▸ **Texto de lectura**:
El bosque de Fontainebleau, uno de los espacios naturales más emblemáticos de Francia, enfrenta una de sus peores emergencias tras un incendio que ha consumido cientos de hectáreas y obligado a activar un amplio operativo de respuesta.
El presidente francés, Emmanuel Macron, calificó el siniestro como de “magnitud excepcional” y expresó su apoyo a los habitantes del departamento del Sena y Marne, en la región de Isla de Francia. El mandatario destacó el trabajo de los equipos de emergencia y aseguró que “todos los medios están siendo movilizados” para contener el avance de las llamas.
Las primeras investigaciones apuntan a que el fuego podría haber sido provocado. El ministro del Interior, Laurent Nuñez, informó que fueron identificados alrededor de diez focos en un área de aproximadamente mil metros, además de dos puntos de inicio ubicados a ambos lados de la autopista A6. La presidenta regional, Valérie Pécresse, calificó el episodio como “el más grave jamás conocido” en la zona y pidió castigos severos para los responsables si se confirma un origen intencional.
Un operativo sin precedentes
El incendio ya dejó cifras preocupantes:
- 800 hectáreas de bosque destruidas, cerca del 5 % del área total de Fontainebleau.
- 900 personas evacuadas de manera preventiva.
- 500 bomberos desplegados, con apoyo de unidades provenientes de otras regiones.
- Un despliegue aéreo excepcional con dos aviones Canadair, dos aeronaves Dash 8 y tres helicópteros bombarderos de agua.
Gracias a la intervención rápida de los servicios de emergencia, hasta el momento no se han reportado víctimas ni daños en zonas habitadas. Sin embargo, las autoridades advierten que las labores de extinción podrían extenderse durante varios días e incluso semanas.

▸ **Información suministrada**:
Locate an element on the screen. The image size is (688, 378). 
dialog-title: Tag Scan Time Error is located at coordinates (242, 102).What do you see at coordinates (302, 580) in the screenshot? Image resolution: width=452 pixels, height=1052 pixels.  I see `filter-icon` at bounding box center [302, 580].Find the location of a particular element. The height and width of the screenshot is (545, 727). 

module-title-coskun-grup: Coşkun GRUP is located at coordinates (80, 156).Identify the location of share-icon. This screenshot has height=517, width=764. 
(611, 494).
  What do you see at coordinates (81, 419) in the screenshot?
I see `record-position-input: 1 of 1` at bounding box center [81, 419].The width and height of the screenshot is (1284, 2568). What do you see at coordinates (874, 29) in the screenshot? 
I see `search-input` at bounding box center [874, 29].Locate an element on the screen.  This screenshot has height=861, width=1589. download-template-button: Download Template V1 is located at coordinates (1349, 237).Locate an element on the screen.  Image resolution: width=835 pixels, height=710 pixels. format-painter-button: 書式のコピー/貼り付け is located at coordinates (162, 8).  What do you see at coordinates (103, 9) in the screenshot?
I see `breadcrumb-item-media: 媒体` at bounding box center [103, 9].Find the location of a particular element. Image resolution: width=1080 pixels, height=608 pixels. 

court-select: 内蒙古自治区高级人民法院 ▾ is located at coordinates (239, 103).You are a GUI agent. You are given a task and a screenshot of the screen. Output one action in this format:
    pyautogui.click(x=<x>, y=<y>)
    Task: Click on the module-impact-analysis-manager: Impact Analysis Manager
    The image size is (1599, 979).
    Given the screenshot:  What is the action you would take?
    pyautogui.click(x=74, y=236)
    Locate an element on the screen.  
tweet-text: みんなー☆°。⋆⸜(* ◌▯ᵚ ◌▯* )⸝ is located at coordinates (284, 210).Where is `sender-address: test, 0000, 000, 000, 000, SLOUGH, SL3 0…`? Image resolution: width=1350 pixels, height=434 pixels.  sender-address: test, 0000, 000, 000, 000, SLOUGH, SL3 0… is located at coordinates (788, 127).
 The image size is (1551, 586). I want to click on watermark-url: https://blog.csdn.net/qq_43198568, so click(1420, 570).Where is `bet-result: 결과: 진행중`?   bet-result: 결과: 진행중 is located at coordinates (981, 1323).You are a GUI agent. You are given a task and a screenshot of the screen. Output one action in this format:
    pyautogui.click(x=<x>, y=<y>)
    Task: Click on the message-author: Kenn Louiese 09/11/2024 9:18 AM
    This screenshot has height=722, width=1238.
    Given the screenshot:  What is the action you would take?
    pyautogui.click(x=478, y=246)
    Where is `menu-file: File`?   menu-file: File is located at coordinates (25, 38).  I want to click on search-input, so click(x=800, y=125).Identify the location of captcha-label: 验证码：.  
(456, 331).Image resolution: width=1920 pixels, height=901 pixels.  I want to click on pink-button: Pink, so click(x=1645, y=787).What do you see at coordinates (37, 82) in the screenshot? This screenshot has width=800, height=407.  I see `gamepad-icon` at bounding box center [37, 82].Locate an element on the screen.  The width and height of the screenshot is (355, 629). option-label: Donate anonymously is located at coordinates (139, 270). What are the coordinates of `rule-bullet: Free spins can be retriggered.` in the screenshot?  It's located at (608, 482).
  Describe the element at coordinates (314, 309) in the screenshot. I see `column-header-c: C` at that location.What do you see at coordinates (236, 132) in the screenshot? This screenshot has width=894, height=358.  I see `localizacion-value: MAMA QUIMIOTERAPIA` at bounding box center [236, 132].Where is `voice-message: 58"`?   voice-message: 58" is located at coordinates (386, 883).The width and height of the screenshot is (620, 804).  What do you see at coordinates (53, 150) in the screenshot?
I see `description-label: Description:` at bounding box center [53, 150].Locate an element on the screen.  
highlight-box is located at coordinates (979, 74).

▸ **Orden de trabajo 1**: Repita literalmente el fragmento del texto sobre el incendio de Fontainebleau comprendido entre "Las primeras investigaciones" y "bombarderos de agua.", ambos inclusive.
▸ **Orden de trabajo 2**: Enumere todas las personas que se mencionan por su nombre en el texto sobre el incendio de Fontainebleau e indique el cargo que se atribuye a cada una.
Las filas no intervienen en nada de lo que aquí se solicita.

▸ **Resultado del ejercicio 1**:
Las primeras investigaciones apuntan a que el fuego podría haber sido provocado. El ministro del Interior, Laurent Nuñez, informó que fueron identificados alrededor de diez focos en un área de aproximadamente mil metros, además de dos puntos de inicio ubicados a ambos lados de la autopista A6. La presidenta regional, Valérie Pécresse, calificó el episodio como “el más grave jamás conocido” en la zona y pidió castigos severos para los responsables si se confirma un origen intencional.
Un operativo sin precedentes
El incendio ya dejó cifras preocupantes:
- 800 hectáreas de bosque destruidas, cerca del 5 % del área total de Fontainebleau.
- 900 personas evacuadas de manera preventiva.
- 500 bomberos desplegados, con apoyo de unidades provenientes de otras regiones.
- Un despliegue aéreo excepcional con dos aviones Canadair, dos aeronaves Dash 8 y tres helicópteros bombarderos de agua.

▸ **Resultado del ejercicio 2**:
- Emmanuel Macron: presidente francés
- Laurent Nuñez: ministro del Interior
- Valérie Pécresse: presidenta regional